Die einzig wirksame Behandlungsmethode ist nach Angaben des Fachbuchautors eine Eliminationsdiät. Das heißt: Weitgehender Verzicht auf den Verzehr von Milch- und milchzuckerhaltigen Produkten. Allerdings gibt es kein Nahrungsmittel, das gänzlich verboten ist, beruhigt Schleip. Je nach Grad der Unverträglichkeit ist die verzehrte Laktose-Menge ausschlaggebend für die Beschwerden.

Dazu muss man allerdings den Milchzuckergehalt einzelner Lebensmittel kennen und wissen, welche die Verträglichkeit von Laktose fördern oder verschlechtern. Auch werden hochwertige Sauermilchprodukte wie Jogurt vom Körper oft toleriert, da die Milchsäurebakterien in den Produkten Laktaseenzyme enthalten, die unbeschadet den Magen passieren und im Dünndarm noch erhebliche Mengen an Milchzucker abbauen können. Zudem werden Käsesorten wie Emmentaler und Appenzeller meist gut vertragen, weil der Milchzucker während des langen Reifeprozesses weitgehend abgebaut wird.

Um die notwendigen Einschränkungen bei der Nahrungsauswahl auf ein erträgliches Maß zu bringen, gibt es Laktase-Enzym-Präparate in Kapsel- oder Pulverform. Sie sorgen für eine bessere Verträglichkeit von milchzuckerhaltigen Speisen. So kann man auch das Essen im Restaurant oder bei Freunden genießen.

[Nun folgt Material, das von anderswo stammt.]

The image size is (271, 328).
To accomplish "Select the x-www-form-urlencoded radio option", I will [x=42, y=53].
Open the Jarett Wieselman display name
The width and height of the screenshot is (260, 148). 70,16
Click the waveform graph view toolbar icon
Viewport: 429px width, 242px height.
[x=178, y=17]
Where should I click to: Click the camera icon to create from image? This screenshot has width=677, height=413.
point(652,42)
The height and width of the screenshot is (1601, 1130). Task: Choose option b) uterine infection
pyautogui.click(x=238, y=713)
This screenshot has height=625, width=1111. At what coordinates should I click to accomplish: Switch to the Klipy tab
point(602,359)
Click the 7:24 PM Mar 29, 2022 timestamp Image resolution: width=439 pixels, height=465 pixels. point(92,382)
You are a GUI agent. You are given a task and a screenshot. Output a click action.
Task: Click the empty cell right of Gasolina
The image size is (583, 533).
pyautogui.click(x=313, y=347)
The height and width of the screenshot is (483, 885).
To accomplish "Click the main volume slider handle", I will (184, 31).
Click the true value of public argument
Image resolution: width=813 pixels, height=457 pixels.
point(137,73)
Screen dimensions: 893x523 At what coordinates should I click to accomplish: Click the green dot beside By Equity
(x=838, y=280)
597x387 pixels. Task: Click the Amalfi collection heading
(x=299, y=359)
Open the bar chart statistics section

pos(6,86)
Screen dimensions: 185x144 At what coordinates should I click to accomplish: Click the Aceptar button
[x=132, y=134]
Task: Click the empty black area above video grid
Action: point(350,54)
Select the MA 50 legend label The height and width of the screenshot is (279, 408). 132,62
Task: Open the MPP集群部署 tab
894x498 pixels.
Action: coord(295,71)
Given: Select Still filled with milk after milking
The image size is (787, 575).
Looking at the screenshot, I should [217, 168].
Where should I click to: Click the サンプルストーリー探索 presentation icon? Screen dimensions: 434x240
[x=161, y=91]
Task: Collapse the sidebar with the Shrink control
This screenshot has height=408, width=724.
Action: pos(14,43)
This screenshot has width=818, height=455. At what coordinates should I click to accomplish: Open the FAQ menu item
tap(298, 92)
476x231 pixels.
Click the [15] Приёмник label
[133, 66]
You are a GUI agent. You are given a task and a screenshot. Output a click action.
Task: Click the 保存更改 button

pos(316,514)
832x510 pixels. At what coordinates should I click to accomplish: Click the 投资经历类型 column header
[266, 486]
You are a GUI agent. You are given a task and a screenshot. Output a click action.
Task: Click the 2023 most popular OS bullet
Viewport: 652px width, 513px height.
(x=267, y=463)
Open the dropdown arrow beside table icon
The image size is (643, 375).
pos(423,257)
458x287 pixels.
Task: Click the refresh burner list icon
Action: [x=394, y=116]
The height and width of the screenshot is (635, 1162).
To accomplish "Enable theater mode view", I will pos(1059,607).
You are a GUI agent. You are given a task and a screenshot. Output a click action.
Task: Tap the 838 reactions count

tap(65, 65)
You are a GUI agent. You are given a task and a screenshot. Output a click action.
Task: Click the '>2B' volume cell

Außerdem sollten Laktose-Intolerante auf eine ausreichende Versorgung mit Kalzium achten, rät Schleip. Der Verzicht auf Milchprodukte könne schnell zu einer Unterversorgung mit dem lebenswichtigen Mineral führen, denn Milch ist hier zu Lande der größte Kalziumlieferant. Das Risiko zum Beispiel für Osteoporose (Knochenschwund) ist bei den "Pseudoallergikern" demzufolge erhöht. Abhilfe schaffen können Kalzium-Präparate als Nahrungsergänzung oder spezielle laktosefreie Milchprodukte.